Exercícios:
**1.** Copie a parte do trecho sobre o mercado financeiro que começa em "O susto com" e termina após "tiveram forte alta.", trocando "Federal Reserve" por "banco central americano".
**2.** Traduza para o inglês esta frase do trecho sobre o mercado financeiro: "E a reação negativa foi evidente nos mercados brasileiros."

##### Trecho selecionado #####

O susto com o aumento da inflação americana em abril, que superou em muito as expectativas dos analistas, detonou uma forte correção em ativos de risco pelo mundo. Divulgado logo no início do pregão desta quarta-feira, o indicador reacendeu os temores sobre uma possível retirada dos estímulos antes do esperado pelo Federal Reserve. E a reação negativa foi evidente nos mercados brasileiros. O Ibovespa perdeu a marca de 120 mil pontos, em um tombo de quase 3%, enquanto o dólar subiu a R$ 5,30 e os juros futuros tiveram forte alta.

Depois de se aproximar de 123 mil pontos na véspera, o Ibovespa fechou em queda de 2,65%, aos 119.710 pontos. Já o mercado de câmbio até tentou resistir ao ambiente de maior cautela, mas cedeu e encerrou com uma alta de 1,57% do dólar, a R$ 5,3043. No mercado de juros, a taxa do contrato de Depósito Interfinanceiro (DI) para janeiro de 2023 subiu de 6,51% para 6,74%.

##### Dados fornecidos #####

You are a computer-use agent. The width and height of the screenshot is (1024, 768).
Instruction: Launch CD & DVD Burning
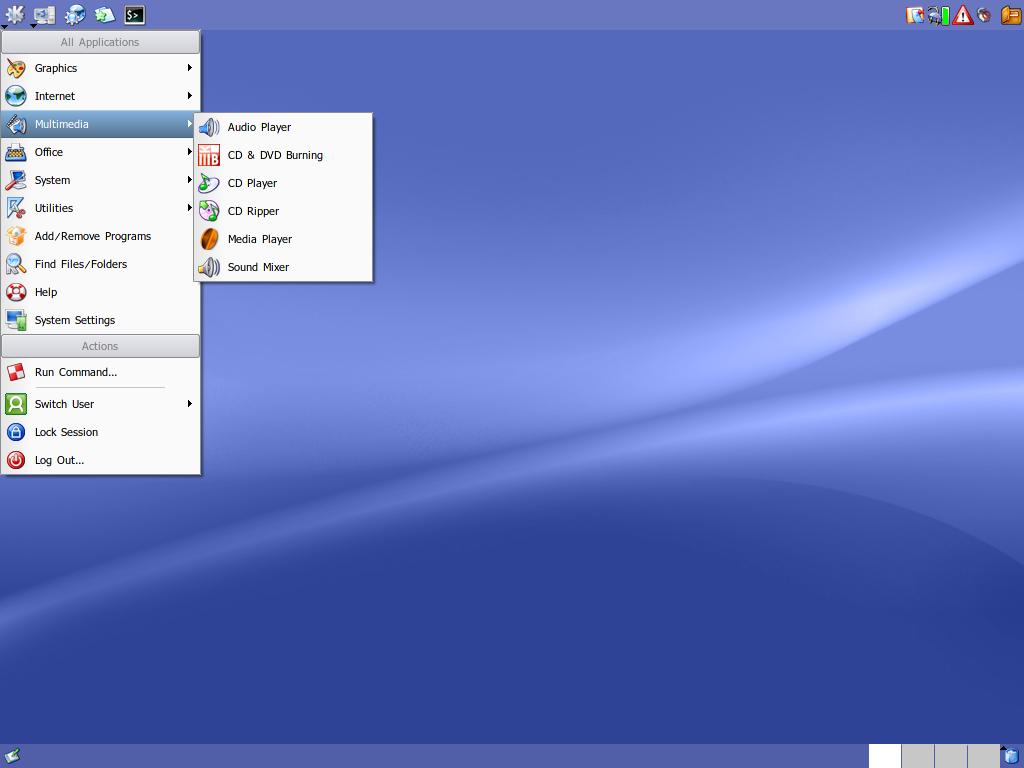[275, 155]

#####

Respostas:
**1.**
O susto com o aumento da inflação americana em abril, que superou em muito as expectativas dos analistas, detonou uma forte correção em ativos de risco pelo mundo. Divulgado logo no início do pregão desta quarta-feira, o indicador reacendeu os temores sobre uma possível retirada dos estímulos antes do esperado pelo banco central americano. E a reação negativa foi evidente nos mercados brasileiros. O Ibovespa perdeu a marca de 120 mil pontos, em um tombo de quase 3%, enquanto o dólar subiu a R$ 5,30 e os juros futuros tiveram forte alta.

**2.** And the negative reaction was evident in the Brazilian markets.